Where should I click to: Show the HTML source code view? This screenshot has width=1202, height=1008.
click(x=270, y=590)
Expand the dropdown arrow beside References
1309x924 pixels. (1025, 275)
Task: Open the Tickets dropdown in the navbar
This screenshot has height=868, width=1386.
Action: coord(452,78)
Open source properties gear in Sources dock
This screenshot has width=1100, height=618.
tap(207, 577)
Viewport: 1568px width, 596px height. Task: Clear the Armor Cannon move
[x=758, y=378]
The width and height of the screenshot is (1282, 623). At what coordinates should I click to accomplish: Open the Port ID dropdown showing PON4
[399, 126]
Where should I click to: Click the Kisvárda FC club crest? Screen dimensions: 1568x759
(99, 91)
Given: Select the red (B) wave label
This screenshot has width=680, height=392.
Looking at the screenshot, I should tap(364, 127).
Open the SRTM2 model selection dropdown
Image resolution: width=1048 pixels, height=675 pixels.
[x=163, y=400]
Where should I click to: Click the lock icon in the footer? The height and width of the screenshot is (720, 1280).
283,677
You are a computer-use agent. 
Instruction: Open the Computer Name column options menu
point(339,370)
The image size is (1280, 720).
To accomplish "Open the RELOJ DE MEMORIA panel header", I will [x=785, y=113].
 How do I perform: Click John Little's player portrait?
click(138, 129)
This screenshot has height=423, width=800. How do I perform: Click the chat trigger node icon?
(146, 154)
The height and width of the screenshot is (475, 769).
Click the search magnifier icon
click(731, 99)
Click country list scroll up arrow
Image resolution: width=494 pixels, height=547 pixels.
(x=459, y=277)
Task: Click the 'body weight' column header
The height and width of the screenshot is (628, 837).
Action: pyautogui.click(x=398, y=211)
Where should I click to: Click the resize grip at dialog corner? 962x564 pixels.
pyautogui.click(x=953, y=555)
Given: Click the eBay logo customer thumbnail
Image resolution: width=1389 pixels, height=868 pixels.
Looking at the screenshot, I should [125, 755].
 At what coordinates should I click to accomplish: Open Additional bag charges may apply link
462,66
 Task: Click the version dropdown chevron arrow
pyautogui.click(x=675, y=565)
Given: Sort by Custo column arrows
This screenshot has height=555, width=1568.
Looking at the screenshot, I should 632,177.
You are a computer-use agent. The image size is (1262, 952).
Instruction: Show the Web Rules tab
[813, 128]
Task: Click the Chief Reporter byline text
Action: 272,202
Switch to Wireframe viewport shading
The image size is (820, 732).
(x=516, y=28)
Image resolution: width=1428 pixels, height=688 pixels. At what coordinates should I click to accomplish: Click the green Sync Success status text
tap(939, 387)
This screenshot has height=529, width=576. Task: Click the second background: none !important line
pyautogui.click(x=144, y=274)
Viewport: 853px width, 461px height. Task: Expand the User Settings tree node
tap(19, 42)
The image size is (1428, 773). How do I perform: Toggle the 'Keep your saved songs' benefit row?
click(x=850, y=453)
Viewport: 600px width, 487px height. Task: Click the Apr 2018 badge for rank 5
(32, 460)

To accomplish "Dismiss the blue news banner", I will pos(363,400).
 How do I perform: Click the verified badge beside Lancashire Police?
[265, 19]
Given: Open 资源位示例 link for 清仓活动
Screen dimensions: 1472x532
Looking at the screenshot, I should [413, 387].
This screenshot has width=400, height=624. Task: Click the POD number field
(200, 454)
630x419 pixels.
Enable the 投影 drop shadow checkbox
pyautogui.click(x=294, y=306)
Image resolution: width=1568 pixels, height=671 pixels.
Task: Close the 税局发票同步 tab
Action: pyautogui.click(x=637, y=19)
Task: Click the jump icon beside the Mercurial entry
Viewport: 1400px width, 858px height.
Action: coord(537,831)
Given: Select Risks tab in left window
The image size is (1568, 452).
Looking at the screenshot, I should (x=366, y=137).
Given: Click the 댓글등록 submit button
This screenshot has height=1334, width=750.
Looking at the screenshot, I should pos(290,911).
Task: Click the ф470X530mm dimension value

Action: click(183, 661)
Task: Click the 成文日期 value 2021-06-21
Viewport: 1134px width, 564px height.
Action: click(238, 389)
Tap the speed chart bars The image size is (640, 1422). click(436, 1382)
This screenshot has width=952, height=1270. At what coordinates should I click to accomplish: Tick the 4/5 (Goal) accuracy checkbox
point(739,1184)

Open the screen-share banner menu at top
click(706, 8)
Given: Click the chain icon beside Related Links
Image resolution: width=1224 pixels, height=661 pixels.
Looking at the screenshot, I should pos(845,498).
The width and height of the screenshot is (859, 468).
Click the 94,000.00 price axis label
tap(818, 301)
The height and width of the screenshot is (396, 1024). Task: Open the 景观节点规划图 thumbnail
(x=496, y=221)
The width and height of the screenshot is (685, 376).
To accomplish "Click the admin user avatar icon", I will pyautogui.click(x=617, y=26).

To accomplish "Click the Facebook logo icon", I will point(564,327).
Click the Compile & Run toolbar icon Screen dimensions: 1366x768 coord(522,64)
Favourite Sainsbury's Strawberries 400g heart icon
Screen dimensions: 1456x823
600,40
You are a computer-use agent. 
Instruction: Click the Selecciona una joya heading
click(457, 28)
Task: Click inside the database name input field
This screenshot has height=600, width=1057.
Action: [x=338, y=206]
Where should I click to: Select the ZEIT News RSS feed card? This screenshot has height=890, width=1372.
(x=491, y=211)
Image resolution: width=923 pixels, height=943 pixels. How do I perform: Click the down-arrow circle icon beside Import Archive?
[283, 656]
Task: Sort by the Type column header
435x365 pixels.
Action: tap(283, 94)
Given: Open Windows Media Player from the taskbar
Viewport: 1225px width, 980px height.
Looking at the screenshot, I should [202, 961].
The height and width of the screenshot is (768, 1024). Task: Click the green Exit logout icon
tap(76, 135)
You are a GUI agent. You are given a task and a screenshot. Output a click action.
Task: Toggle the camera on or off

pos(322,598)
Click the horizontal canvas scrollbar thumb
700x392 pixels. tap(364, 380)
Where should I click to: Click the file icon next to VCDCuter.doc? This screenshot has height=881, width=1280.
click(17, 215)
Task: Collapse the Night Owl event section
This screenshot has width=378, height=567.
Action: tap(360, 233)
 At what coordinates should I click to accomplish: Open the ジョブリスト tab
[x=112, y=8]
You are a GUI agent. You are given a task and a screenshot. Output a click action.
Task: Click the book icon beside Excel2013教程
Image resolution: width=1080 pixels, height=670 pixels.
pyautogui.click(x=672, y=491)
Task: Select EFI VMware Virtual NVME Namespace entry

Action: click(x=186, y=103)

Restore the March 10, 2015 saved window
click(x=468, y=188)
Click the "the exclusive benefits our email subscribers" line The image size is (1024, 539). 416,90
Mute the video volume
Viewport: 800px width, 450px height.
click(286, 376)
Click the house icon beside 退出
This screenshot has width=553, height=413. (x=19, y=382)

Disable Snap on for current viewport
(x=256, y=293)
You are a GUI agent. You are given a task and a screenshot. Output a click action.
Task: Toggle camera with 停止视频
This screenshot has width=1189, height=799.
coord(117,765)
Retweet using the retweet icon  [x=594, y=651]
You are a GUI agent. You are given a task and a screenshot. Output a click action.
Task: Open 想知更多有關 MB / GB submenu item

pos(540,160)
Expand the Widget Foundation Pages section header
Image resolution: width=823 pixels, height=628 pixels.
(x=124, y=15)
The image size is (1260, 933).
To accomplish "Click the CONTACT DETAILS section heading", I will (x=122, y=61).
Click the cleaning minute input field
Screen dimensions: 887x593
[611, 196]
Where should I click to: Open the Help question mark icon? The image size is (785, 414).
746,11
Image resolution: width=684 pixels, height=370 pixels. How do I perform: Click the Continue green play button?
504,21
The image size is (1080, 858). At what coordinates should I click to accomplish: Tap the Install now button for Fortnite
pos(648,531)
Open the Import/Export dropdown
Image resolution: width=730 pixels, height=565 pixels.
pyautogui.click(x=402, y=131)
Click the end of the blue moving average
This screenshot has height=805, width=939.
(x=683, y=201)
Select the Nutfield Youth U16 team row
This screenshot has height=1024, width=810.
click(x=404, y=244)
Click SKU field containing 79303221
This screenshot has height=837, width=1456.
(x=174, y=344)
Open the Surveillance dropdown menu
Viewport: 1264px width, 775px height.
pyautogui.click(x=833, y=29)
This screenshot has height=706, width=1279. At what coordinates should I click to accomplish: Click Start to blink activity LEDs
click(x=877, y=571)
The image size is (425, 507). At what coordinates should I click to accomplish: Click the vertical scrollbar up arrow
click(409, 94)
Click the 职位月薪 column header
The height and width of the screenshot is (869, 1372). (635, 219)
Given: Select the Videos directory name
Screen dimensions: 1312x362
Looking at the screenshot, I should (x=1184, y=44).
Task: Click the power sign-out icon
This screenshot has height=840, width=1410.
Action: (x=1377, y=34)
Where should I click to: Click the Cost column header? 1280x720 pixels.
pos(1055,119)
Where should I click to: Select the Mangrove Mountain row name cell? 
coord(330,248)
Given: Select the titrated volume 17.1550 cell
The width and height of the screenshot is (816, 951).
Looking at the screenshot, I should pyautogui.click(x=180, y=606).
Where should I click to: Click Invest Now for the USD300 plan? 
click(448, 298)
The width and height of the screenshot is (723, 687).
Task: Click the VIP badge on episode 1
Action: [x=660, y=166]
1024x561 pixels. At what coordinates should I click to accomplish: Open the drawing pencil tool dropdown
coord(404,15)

→ To do
Please transcribe exactly the lines above from the line that has "Where should I click to: Click the resize" up to and including the line that has "Given: Click the 댓글등록 submit button"; no other line belongs in the answer.

→ Response to the exercise
Where should I click to: Click the resize grip at dialog corner? 962x564 pixels.
pyautogui.click(x=953, y=555)
Given: Click the eBay logo customer thumbnail
Image resolution: width=1389 pixels, height=868 pixels.
Looking at the screenshot, I should [125, 755].
 At what coordinates should I click to accomplish: Open Additional bag charges may apply link
462,66
 Task: Click the version dropdown chevron arrow
pyautogui.click(x=675, y=565)
Given: Sort by Custo column arrows
This screenshot has height=555, width=1568.
Looking at the screenshot, I should 632,177.
You are a computer-use agent. The image size is (1262, 952).
Instruction: Show the Web Rules tab
[813, 128]
Task: Click the Chief Reporter byline text
Action: 272,202
Switch to Wireframe viewport shading
The image size is (820, 732).
(x=516, y=28)
Image resolution: width=1428 pixels, height=688 pixels. At what coordinates should I click to accomplish: Click the green Sync Success status text
tap(939, 387)
This screenshot has height=529, width=576. Task: Click the second background: none !important line
pyautogui.click(x=144, y=274)
Viewport: 853px width, 461px height. Task: Expand the User Settings tree node
tap(19, 42)
The image size is (1428, 773). How do I perform: Toggle the 'Keep your saved songs' benefit row?
click(x=850, y=453)
Viewport: 600px width, 487px height. Task: Click the Apr 2018 badge for rank 5
(32, 460)

To accomplish "Dismiss the blue news banner", I will pos(363,400).
 How do I perform: Click the verified badge beside Lancashire Police?
[265, 19]
Given: Open 资源位示例 link for 清仓活动
Screen dimensions: 1472x532
Looking at the screenshot, I should [413, 387].
This screenshot has width=400, height=624. Task: Click the POD number field
(200, 454)
630x419 pixels.
Enable the 投影 drop shadow checkbox
pyautogui.click(x=294, y=306)
Image resolution: width=1568 pixels, height=671 pixels.
Task: Close the 税局发票同步 tab
Action: pyautogui.click(x=637, y=19)
Task: Click the jump icon beside the Mercurial entry
Viewport: 1400px width, 858px height.
Action: coord(537,831)
Given: Select Risks tab in left window
The image size is (1568, 452).
Looking at the screenshot, I should (x=366, y=137).
Given: Click the 댓글등록 submit button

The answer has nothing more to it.